What this exercise asks ->
a) Name every university mentioned in the contributor biographies, listing each one once.
b) Carry the contributor biographies forward from their final sentence.

Quoted text ->
Sydney Friendly Kankuzi is a Lecturer in Media, Communication and Cultural Studies and former Head of Language and Communication Department at Chancellor College, University of Malawi. He holds a B.Ed (Teaching of English) from the University of Malawi, a BA Honours in Cultural and Media Studies from the University of Natal, and an MA in Cultural and Media Studies from the University of KwaZulu Natal in South Africa. Currently, he is reading for a Ph.D in Journalism Studies at the School of Media, Film and Journalism at the University of Ulster in Northern Ireland.
Olujimi Kayode is the head of the Department of Journalism at Adebola Ade-gunwa School of Communication, Lagos State University, Nigeria. He is a former director of the Nigeria Institute of Journalism and had served in various panels on the development ofjournalism education in Nigeria. His research papers have appeared in several international journals and books, and he is also a doctoral candidate in Department of Mass Communication, University of Lagos, Nigeria.
Shaibu Husseini is a performing artist, journalist, film critic and public relations practitioner and a post-graduate student in the Department of Mass Communication, University of Lagos. He writes for one of Nigeria’s flagship newspapers, The Guardian, and is an Associate Member of the Nigerian Institute of Public Relations (NIPR).

Available data ->
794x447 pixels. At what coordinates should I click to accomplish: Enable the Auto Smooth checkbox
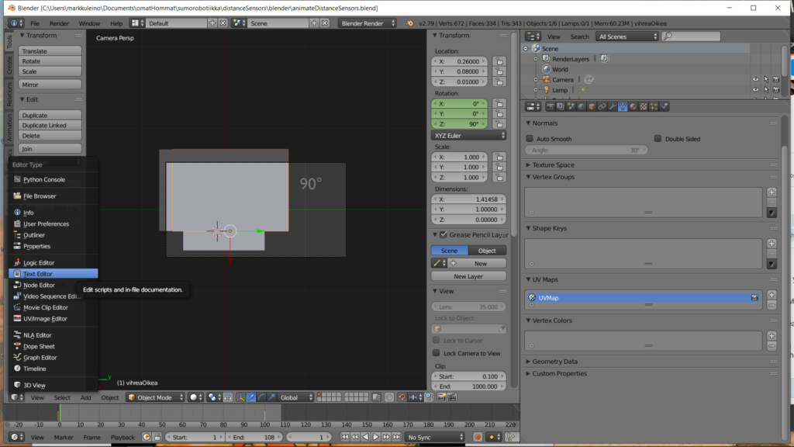pyautogui.click(x=530, y=139)
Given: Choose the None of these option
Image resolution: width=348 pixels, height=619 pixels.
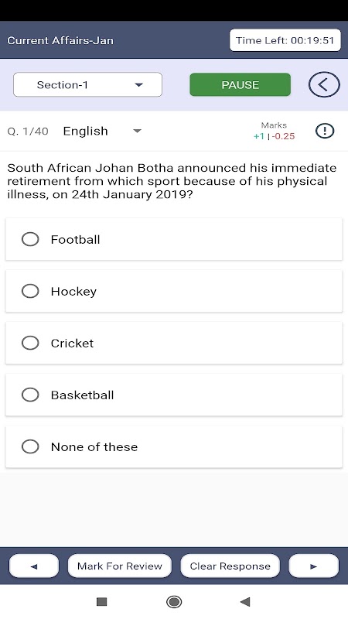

Expected responses ->
a)
University of Malawi
University of Natal
University of KwaZulu Natal
University of Ulster
Lagos State University
University of Lagos

b)
Beatrice Adeyinka Laninhun (PhD) is Senior Lecturer, and formerly, Acting Head, Department of Communication and Language Arts, University of Ibadan, Nigeria. Her research interests are in the areas of advertising, television broadcasting and development communication. She was also the National Treasurer, African Council for Communication Education, Nigeria Chapter and member, Advertising Practitioners’ Council of Nigeria (APCON) as well as the Nigerian Institute of Public Relations (NIPR). She has published extensively in learned journals, locally and internationally.
Jacinta Mwende Maweu is a lecturer in the School of Journalism and Media Studies, University of Nairobi, Kenya. She has two separate masters degrees in Philosophy and Mass Communication respectively. Currently Maweu is a PhD student at Rhodes University in South Africa. Her areas of specialisation are the political economy of the media and philosophy of mass communication.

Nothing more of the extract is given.